J. Phys. IV France 04 (1994) C4-257-C4-260

DOI: 10.1051/jp4:1994459

Prospective methods for human papillomavirus detection by fluorescent in situ hybridization and laser excitation


1  Centre Commun de Cytométrie en Flux, INSERM U-80, Hopital Edouard Herriot, Lyon, France
2  Cytologie Analytique, Université Lyon I, Lyon, France
3  INSERM U346, Afiliée CNRS, Hopital Edouard Herriot, Lyon, France

As some human papillomaviruses (HPV) have an oncogenic potential, it is of interest to develop cytological methods which allow the detection of low copy numbers of HPV DNA. The human uterine carcinoma cell lines CaSki, SiHa and HeLa were used since they contain different copy numbers of HPV DNA per cell : 500-600 copies of HPV16, 1-2 copies of HPV 16 and 20-50 copies of HPV18, respectively. HPV DNA was revealed by fluorescent in situ hybridization (FISH) with biotinylated probes. The sensitivity of detection of viral DNA depends not only on the FISH reaction conditions but also on some characteristics of the flow cytometer (FC). By flow cytometry (FCM), the detection of viral DNA by FISH was limited to 500-600 copies per cell.
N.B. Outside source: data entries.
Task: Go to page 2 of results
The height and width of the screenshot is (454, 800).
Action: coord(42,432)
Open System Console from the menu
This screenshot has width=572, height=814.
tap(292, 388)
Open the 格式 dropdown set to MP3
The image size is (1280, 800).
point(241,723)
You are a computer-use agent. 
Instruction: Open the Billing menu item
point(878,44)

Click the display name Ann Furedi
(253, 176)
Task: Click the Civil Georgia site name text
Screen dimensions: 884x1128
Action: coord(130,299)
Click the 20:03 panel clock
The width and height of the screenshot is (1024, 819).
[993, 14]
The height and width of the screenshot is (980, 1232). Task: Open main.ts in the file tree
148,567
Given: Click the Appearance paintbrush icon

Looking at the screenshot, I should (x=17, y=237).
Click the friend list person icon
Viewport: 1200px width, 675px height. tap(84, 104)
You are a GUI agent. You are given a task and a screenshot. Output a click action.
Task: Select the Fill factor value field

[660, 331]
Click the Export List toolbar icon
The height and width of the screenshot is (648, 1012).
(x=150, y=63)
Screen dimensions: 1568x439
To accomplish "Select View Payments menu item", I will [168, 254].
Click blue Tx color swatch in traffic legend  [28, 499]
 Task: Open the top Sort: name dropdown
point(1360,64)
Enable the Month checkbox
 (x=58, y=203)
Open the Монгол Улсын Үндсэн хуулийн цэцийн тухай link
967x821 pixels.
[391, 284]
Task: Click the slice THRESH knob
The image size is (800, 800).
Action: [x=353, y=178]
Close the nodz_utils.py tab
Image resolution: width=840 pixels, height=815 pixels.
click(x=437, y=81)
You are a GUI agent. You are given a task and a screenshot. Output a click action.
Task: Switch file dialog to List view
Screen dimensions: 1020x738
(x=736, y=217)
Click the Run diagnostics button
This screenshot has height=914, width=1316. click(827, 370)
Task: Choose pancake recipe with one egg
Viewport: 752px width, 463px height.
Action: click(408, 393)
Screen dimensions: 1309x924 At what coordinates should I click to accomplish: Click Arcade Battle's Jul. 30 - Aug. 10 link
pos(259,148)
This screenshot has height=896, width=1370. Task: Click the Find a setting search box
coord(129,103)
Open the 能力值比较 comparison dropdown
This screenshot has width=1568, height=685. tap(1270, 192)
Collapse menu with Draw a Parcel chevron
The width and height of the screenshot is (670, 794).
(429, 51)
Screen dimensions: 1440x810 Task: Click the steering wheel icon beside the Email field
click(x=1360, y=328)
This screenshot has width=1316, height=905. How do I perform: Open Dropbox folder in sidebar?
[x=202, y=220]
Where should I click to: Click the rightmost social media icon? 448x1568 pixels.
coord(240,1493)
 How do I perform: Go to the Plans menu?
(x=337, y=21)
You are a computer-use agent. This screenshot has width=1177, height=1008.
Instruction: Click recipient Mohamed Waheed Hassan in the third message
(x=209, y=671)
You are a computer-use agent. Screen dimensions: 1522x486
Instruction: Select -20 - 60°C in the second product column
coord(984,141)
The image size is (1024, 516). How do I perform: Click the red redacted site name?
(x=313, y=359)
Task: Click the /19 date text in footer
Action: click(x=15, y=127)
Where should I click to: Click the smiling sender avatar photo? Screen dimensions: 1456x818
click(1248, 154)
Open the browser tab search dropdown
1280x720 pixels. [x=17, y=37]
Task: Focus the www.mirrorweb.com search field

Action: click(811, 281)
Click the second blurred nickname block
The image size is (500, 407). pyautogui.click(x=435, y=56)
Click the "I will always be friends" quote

The fluorescence signal was multiplied by a factor of 3 after successive fixations in 4% paraformaldehyde and 70% ethanol as compared to fixation in 70% ethanol. It was also enhanced after in situ amplification with polymerase chain reaction (PCR) so that 50 copies of HPV18 were detected in HeLa cells. The choice of FC was important since a stronger signal was obtained on FACScan than on FACStar plus. Furthermore, closed flow chamber gave better results than nozzle with jet in air. The detection of 1-2 copies of HPV DNA type 16 in SiHa cells was possible with laser scanning confocal microscopy (LSCM) without in situ PCR. Thus, LSCM may be more adapted than FCM to detect low copy numbers of HPV DNA.

© EDP Sciences 1994